===== Source excerpt
Thomas Collins
Principal and Managing Director, Avison Young
Age: 68
Industry experience: 42 years

Thomas Collins is the new head of the New England region for Avison Young, overseeing the commercial brokerage’s team of 35 employees in Boston and two based in Hartford. The veteran commercial real estate executive spent a large portion of his career with Cushman & Wakefield in Boston, and most recently was running a consulting and professional coaching firm before joining Avison Young on Aug. 1. Since then, Collins has been using the traditional industry lull in August to assess the firm’s local brokerage strengths in brokerage, project management and property management as he looks for opportunities to strengthen its local business lines.

Q: What are your top goals for growth of the two New England offices?

A: In Boston, my first priority is suburban brokerage. We have a handful of suburban brokers, but we need coverage in all of the markets: north, central, south and Cambridge. We need some help. You can always use more good capital markets people. We need to grow across the board in every service line, and that’s the objective and that’s why I am here.

Q: How are Avison Young’s compensation system and territories structured?
==========
===== Recorded information
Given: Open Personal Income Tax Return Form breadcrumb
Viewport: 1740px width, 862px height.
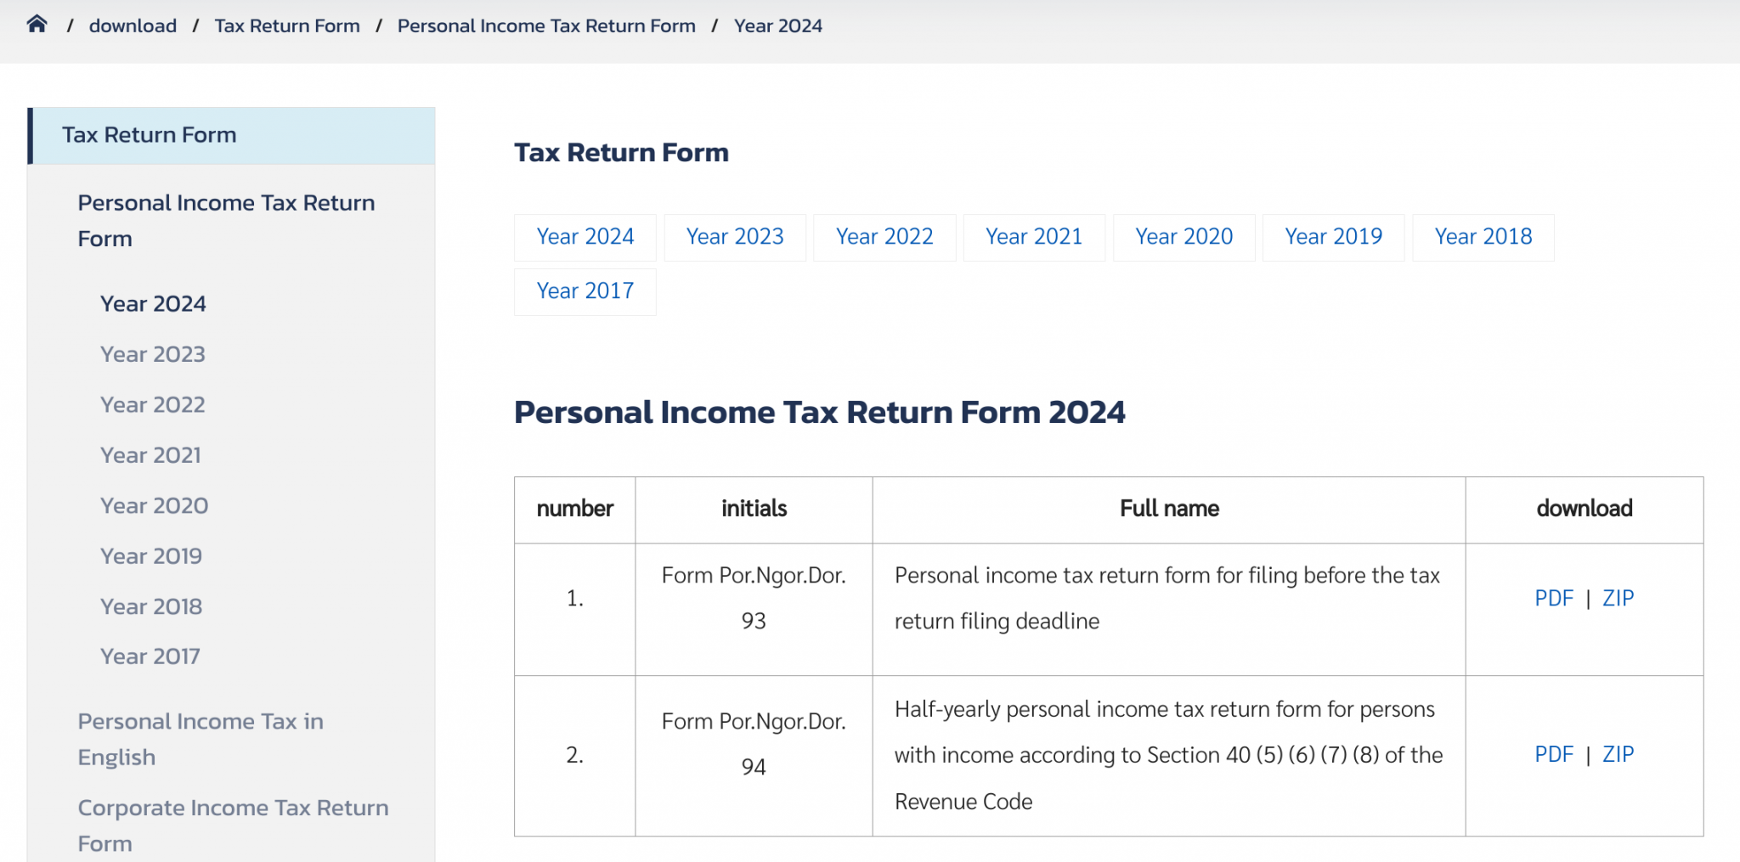Looking at the screenshot, I should [x=546, y=26].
==========
__Given instruction 1__
According to the Avison Young profile, why is Collins doing his assessment of the firm's local strengths in August?
__Given instruction 2__
In the Avison Young profile, swap "suburban" for "downtown" and rewrite the passage from "Q: What are" up to and including "why I am here.".

__Written solution 1__
August is a traditional lull in the industry, so Collins is using that quiet time to review the firm's local brokerage, project management and property management strengths. He is looking for opportunities to strengthen its local business lines.

__Written solution 2__
Q: What are your top goals for growth of the two New England offices?

A: In Boston, my first priority is downtown brokerage. We have a handful of downtown brokers, but we need coverage in all of the markets: north, central, south and Cambridge. We need some help. You can always use more good capital markets people. We need to grow across the board in every service line, and that’s the objective and that’s why I am here.